> TASK
Show all lines containing "named" from the data below.

*** Opening of EXTRACTED MATERIAL ***

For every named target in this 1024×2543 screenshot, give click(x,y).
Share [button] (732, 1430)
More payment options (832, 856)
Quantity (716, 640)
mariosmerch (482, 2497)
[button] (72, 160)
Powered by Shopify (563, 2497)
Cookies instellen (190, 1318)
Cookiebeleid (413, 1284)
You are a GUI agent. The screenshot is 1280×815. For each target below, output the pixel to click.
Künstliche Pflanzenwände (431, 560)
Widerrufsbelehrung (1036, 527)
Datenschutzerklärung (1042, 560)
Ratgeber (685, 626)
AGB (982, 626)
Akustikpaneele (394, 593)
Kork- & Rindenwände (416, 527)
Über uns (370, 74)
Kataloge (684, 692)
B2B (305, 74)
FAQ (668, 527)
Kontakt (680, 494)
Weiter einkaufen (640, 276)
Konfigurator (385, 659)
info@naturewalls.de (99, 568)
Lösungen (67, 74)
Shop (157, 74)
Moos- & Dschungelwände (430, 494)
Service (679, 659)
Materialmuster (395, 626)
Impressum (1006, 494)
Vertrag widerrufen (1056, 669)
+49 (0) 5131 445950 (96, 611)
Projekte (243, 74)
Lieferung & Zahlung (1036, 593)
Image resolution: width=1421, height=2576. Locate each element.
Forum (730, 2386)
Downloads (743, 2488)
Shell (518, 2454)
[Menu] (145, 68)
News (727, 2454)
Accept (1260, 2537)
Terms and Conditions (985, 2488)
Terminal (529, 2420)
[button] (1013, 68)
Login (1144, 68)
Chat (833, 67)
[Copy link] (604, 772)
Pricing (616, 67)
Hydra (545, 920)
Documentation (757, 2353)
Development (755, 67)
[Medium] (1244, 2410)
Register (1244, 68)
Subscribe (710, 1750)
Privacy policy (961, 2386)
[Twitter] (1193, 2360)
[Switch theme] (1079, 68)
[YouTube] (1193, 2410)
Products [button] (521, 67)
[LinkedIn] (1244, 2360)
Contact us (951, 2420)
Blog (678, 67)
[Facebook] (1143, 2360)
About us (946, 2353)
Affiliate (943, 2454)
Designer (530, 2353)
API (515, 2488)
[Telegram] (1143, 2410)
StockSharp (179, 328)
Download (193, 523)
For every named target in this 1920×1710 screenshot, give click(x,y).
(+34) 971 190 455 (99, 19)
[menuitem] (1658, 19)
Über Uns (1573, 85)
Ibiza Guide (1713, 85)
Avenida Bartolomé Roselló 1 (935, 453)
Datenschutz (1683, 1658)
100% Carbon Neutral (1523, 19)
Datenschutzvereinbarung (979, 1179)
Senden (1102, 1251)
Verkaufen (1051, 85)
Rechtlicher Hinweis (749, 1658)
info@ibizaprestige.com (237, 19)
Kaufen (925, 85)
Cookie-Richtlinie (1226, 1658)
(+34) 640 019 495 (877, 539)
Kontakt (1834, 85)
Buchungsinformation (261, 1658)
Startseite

*** Close of EXTRACTED MATERIAL ***

> RESPONSE AREA
For every named target in this 1024×2543 screenshot, give click(x,y).
For every named target in this 1920×1710 screenshot, give click(x,y).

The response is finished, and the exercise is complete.